> [DIRECTION]
Please pick out every line in the records below that contains the string "pixels" and copy each of those lines in full.
** Begin DATA IN THIS EXERCISE **
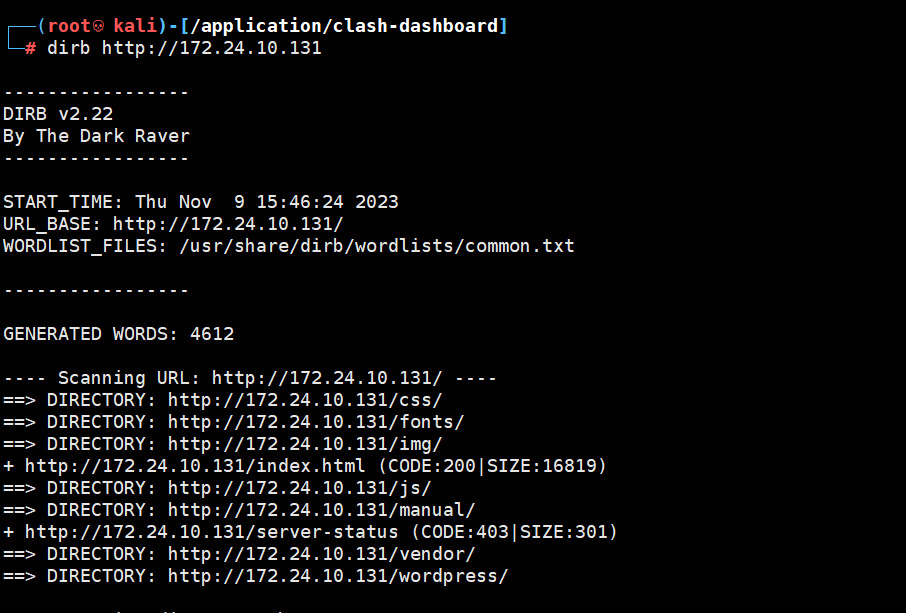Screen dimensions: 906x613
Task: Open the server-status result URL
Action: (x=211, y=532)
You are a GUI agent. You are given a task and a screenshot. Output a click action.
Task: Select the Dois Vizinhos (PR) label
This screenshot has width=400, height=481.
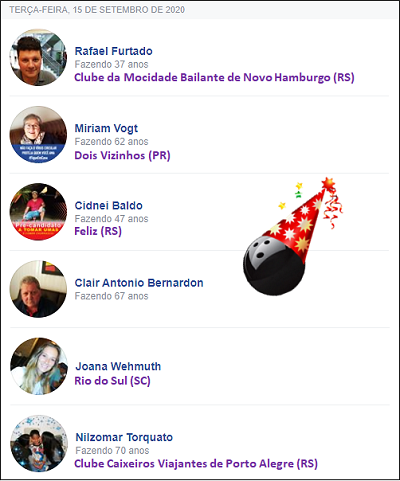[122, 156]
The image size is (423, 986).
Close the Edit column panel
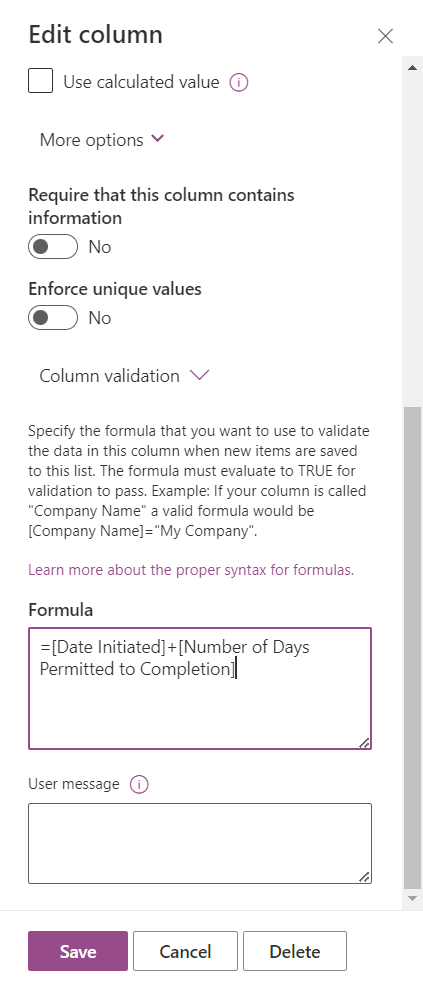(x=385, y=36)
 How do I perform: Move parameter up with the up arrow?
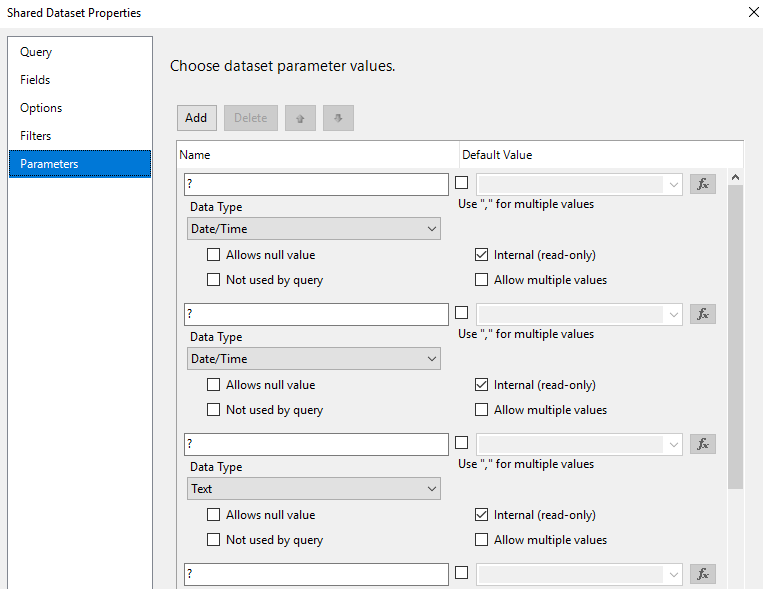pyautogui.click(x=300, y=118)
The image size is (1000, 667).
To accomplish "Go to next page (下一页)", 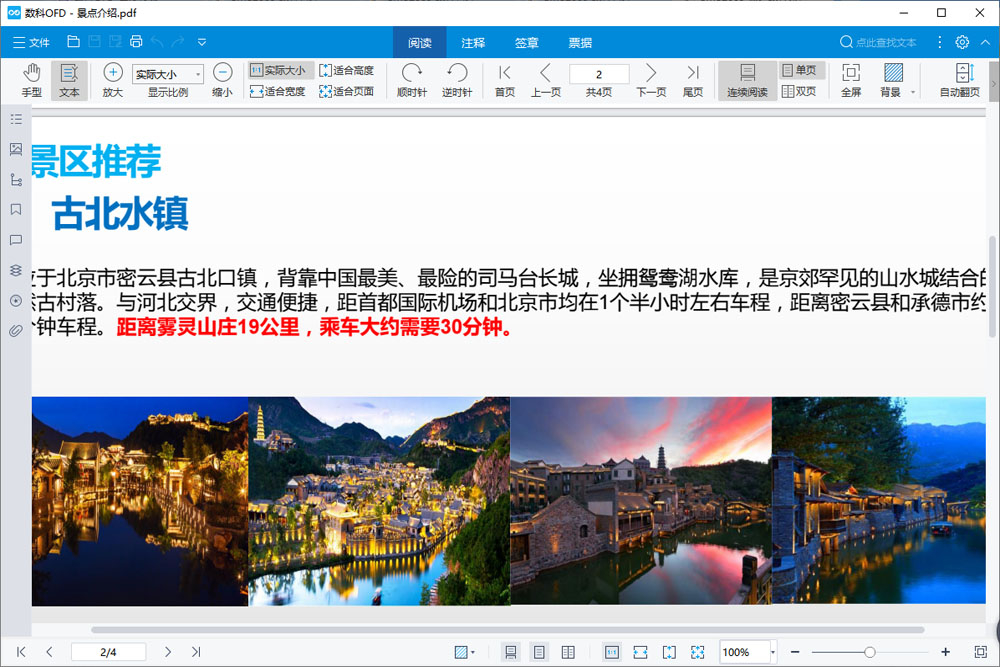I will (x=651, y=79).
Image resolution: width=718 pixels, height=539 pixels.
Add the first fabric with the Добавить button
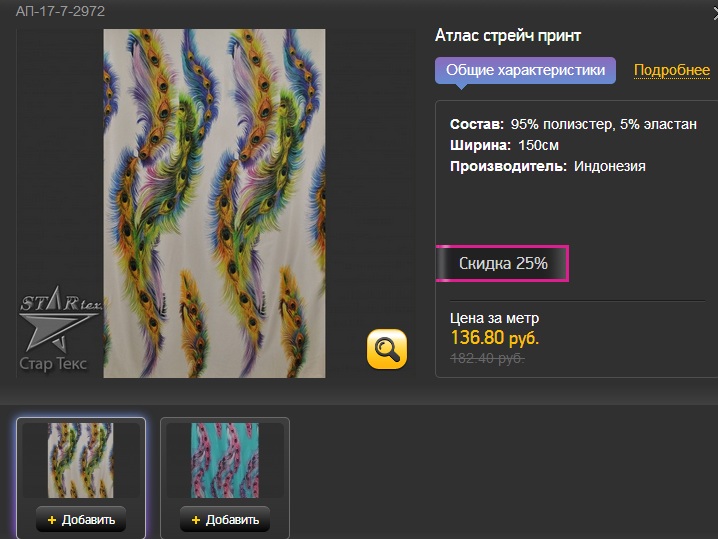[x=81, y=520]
** End DATA IN THIS EXERCISE **
** Begin DATA IN THIS EXERCISE **
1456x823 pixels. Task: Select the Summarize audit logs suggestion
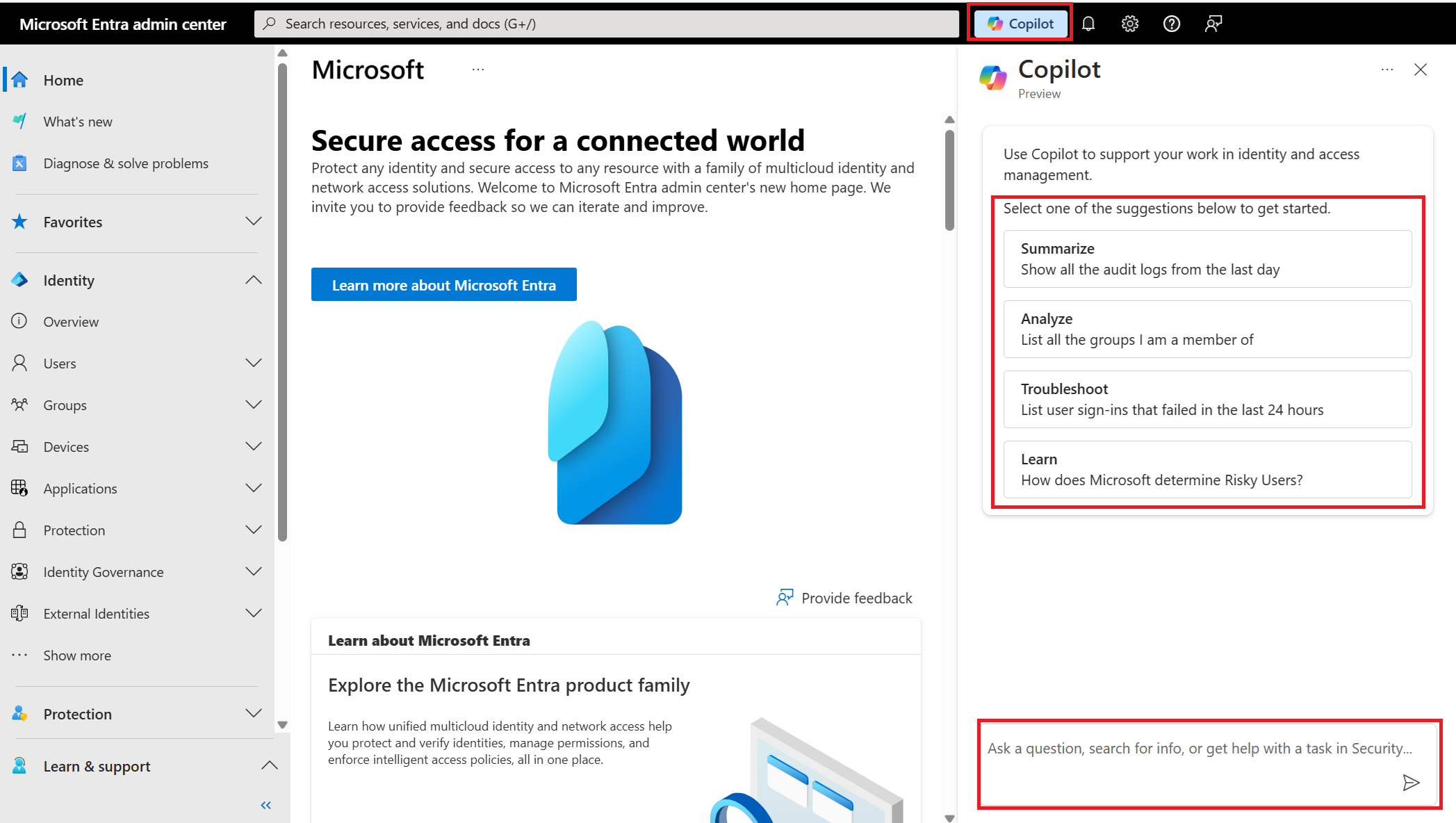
** End DATA IN THIS EXERCISE **
** Begin DATA IN THIS EXERCISE **
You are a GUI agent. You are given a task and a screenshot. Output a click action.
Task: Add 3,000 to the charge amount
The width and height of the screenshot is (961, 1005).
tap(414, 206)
** End DATA IN THIS EXERCISE **
> [RESPONSE TO THE EXERCISE]
Image resolution: width=718 pixels, height=539 pixels.
1456x823 pixels. Task: Select the Summarize audit logs suggestion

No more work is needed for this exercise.